Partner shift

Commercially speaking, the meanings of partner are manifold. Tim Marshall cites two recent cases that indicate clearly the need for pen-and-ink clarity from the outset

There are advantages and disadvantages to adopting a partnership structure for a business. Being a partnership, the business owners ­necessarily share the profits, the liabilities and the decision-making, which can be a huge advantage, especially where partners have different skills and can work well together. A partnership is generally easier to form, manage and run.

Partnerships are regulated less strictly than companies, both in terms of the laws governing their formation and because ­partners have the only say in the way the business is run, without interference by shareholders. They are also far more flexible in terms of management, so long as all the partners can agree.

The main drawback of partnerships is unlimited liability, whereby each of the ­partners shares the liability and financial risks of the business. This can be countered by the formation of an LLP, which benefits from the advantages of the limited liability granted to limited companies while taking advantage of the flexibility of the partnership model.

If a partnership model is adopted, there will often be partners and employees ­carrying on the business. The term ­’partner’ can denote a variety of positions. Someone described as a partner may be a salaried partner, a fixed-share partner, an equity partner, an LLP member or in fact an employee. The name given to a relationship does not in itself determine its status.

However, establishing whether someone described as a partner is an employee or a true partner is important for a number of reasons. It is necessary to determine the individual’s rights and duties, as employees benefit from statutory employment ­protection, including unfair dismissal rights. True partners owe the more onerous duty of good faith, while employees are subject to the lesser implied obligation of mutual trust and confidence.

The status of an individual will also affect the tax treatment of remuneration and any exit package.

There’s a limit

Legislation governing partnerships ­provides limited assistance in determining status. Section 4(4) of the Limited Liability ­Partnership Act 2000 (LLPA) states: “A member of a limited liability partnership shall not be regarded for any purpose as employed by the limited liability partnership unless, if he and the other members were partners in a partnership, he would be regarded for that purpose as employed by the partnership.”

In other words, an individual has to fall within the definition of a partner under the act to be regarded as a self-employed ­member under the LLPA. Section 1 defines partnership as “the relation which subsists between persons carrying on a business in common with a view of profit”.
Case law suggests that a variety of factors need to be considered. The factors that will tend to point to partnership status include the entitlement to a share of residual ­profit, a requirement to contribute equally to any losses the business sustains and an ­obligation to contribute a sum of capital to the business.

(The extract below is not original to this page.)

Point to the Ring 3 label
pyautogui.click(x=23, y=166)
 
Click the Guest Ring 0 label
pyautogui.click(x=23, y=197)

Partners also usually have the right (although not necessarily the exercise of the right) to participate in the governance and administrative processes of the firm; and the right to have access to, inspect and copy any of the partnership books. They also have the right to be authorised signatories for the business, for example when dealing with the bank account, as well as the right to hire and fire employees.

Normally partners also have accession to the partnership agreement or deed and the right to veto the introduction of new ­partners. Unless confirmed otherwise in the agreement, a new partner can only join the business with the consent of all existing members.

Contradictions in terms

On dissolution of the partnership partners have the entitlement to a proportion of the profit, regardless of the amount, and they get different treatment from employees in relation to hours, holiday, sickness absence and disciplinary issues.

None of these factors are determinative, but the presence of one or more will tend to suggest partnership status. However, ­applying these factors to particular ­situations can be difficult, and two recent cases have resulted in what appear to be conflicting decisions.

In Tiffin v Lester Aldridge LLP (2010) the Employment Appeal Tribunal held that a fixed-share member of an LLP who enjoyed limited voting rights and profits was a ­member, not an employee. The fact that their share of profit and their decision-­making powers were limited did not point away from them being a member.

However, in Williamson & Soden ­Solicitors v Briars (2011), a solicitor who was entitled to a profit share was held to be an employee.

The partnership and Mr Williamson entered into an arrangement whereby, instead of him being paid a salary of £55,000 per year, he would be paid a ­guaranteed ­profit share of £55,000 ­together with an 18th of the net profit of the firm – potentially a further £10,000. But the ­benefits of the existing contract were to ­continue as before: he had no risk of losses and no capital stake in the firm, was required to meet targets and was not ­consulted about significant events such as an impending audit by the SRA.

These cases show that, if the intention is that an individual should be a partner, the starting point should be a clear partnership or membership agreement.

This will not only help to determine the nature of the relationship, but also to ­regulate rights and duties between the ­partners.